The Palestinian Authority Foreign Minister said that he had been present during the trilateral meeting convened by the U.S. President Barack Obama between Palestinian President Mahmoud Abbas and Israeli Prime Minister Benjamin Netanyahu. And, in that meeting, according to Al-Maliki, "Netanyahu raised a question about the legitmacy of the Palestinian partner, and wondered if there were a Palestinian partner".
Al-Maliki was not upbeat about the prospects for resuming negotiations. He said that the latest effort of U.S. Special Envoy George Mitchell, who was in the region this past weekend, "didn't produce much, and there has been no change in the Israeli position".
Al-Maliki reported that that on a recent day when there had been a demonstration in Ramallah in support of the Palestinian position on East Jerusalem, and the Old City's Al-Aqsa Mosque -- and, he said, the Israelis had been informed that the demonstration would take place in the center of Ramallah -- some 16 Israeli military jeeps "entered the city, raided the city, and got to the center of the city ... after six months of their absence".
Israel's YNet news reported this evening that in the opening of the winter session of the Israeli parliament (Knesset) today, Israel's former Foreign Minister Tzipi Livni, who now leads the opposition because her political party (Kadima) beat Netanyahu's (Likud) by the narrowest of margins in Israeli elections last February, but she was not asked to form the new government, "accused Prime Minister Benjamin Netanyahu of being responsible for the uproar created by the United Nations report into the Israeli operation in Gaza. She hinted that Israel was the one who revealed that the Palestinians had deferred a Human Rights Council vote on the report, because the prime minister 'had to boast of his performance ... You have caused Israel to be in the corner and lost more and more strongholds of support and understanding every day, but who's counting? You have managed to beat the president of the United States, Israel's greatest friend, or at least this is the impression you and your people tried to convey after the meeting. You have managed to humiliate the only partner for a peace settlement Israel has. In short: We have beaten America, humiliated the Palestinians, [and] isolated ourselves". This story can be read in full here.
In response, Netanyahu said in the Knesset meeting that "We will not let Ehud Olmert, Tzipi Livni and Ehud Barak, who sent our sons to war, reach the Hague International Criminal Court". He reportedly said that Israel intended to block UN Human Rights Council consideration of the Goldstone report.

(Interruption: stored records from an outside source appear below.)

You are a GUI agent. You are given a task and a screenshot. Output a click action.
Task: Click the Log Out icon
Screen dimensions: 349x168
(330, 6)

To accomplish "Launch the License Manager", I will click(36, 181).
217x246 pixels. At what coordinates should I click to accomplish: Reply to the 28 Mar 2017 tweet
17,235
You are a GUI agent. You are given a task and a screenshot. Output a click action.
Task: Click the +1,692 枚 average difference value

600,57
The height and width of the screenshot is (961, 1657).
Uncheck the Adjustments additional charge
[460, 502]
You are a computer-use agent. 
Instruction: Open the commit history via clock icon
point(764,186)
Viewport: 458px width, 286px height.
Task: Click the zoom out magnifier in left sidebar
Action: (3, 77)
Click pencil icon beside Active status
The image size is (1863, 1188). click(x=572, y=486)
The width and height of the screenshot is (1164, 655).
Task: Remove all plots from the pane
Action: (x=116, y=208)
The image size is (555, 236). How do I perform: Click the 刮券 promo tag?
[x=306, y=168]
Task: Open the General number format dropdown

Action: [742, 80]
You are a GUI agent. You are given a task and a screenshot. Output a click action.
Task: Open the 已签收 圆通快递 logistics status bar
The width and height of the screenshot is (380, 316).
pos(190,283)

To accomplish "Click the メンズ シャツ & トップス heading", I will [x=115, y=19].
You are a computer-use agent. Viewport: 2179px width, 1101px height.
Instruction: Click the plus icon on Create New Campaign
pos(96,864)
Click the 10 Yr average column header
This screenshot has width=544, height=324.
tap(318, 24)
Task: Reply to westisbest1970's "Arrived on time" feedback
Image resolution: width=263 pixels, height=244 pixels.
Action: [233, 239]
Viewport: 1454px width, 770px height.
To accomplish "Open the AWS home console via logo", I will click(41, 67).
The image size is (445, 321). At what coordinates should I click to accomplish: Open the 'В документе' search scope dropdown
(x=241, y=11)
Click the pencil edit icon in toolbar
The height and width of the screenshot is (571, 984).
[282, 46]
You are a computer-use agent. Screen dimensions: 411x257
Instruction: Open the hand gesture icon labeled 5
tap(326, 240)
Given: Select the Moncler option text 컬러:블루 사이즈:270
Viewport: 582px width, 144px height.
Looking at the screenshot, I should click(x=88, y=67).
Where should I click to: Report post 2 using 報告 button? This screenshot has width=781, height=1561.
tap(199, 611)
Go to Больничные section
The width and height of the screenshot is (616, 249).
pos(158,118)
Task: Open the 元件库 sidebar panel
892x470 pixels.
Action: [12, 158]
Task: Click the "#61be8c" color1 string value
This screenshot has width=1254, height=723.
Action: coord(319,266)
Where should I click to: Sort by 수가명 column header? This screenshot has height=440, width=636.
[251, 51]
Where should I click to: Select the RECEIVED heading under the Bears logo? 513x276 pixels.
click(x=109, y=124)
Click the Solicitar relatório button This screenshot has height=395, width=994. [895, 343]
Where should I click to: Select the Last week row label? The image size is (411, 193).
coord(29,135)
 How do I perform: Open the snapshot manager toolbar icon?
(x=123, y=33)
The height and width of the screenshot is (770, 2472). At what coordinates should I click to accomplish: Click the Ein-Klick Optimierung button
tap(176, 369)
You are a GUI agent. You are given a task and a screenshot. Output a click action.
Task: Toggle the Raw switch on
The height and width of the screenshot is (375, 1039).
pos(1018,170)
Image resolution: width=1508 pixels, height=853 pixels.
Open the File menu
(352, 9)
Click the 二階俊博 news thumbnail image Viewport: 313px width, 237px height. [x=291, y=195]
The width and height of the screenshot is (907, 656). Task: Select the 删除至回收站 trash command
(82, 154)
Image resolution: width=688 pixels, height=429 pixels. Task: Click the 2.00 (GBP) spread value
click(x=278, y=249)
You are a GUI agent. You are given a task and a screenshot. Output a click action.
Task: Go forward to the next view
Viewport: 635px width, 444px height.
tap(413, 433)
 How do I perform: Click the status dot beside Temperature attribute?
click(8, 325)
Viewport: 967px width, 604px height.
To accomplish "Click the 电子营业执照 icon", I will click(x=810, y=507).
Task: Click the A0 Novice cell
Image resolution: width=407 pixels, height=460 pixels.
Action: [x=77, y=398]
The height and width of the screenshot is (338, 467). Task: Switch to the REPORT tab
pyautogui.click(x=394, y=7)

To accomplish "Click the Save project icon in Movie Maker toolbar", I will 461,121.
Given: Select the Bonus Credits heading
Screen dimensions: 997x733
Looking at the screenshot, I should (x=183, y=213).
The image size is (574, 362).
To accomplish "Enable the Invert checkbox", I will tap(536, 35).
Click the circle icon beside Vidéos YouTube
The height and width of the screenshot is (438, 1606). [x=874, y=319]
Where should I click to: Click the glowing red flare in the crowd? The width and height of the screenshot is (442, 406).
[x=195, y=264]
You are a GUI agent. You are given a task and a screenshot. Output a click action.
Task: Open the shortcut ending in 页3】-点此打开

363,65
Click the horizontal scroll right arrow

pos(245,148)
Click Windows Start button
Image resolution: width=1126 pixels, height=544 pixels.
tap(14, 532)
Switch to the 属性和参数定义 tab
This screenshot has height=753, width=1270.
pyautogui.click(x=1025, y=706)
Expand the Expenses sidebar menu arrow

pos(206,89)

Meanwhile, an official in the Palestinian Ministry of Information confirmed that Palestinian Authority Economy Minister Basem Khoury, who had reportedly resigned because of the withdrawal of Palestinian support for the Human Rights Council's consideration of the Goldstone report, had changed his mind. According to the official, Khoury sent an SMS to Prime Minister Salam Fayyad saying that he preferred to resign in the circumstances, but he was later told there would be an Investigative Committee and asked to withdraw his resignation -- which he did. Despite his refusal to confirm this to media outlets including the Ma'an News Agency in Bethlehem, he reportedly did make the confirmation in a letter sent recently to the Deputy Minister of Information, the ministry official said. Khoury has recently been in Europe to work on re-convening the Human Rights Council -- but it is not clear how, exactly, he was given this mandate, or by whom.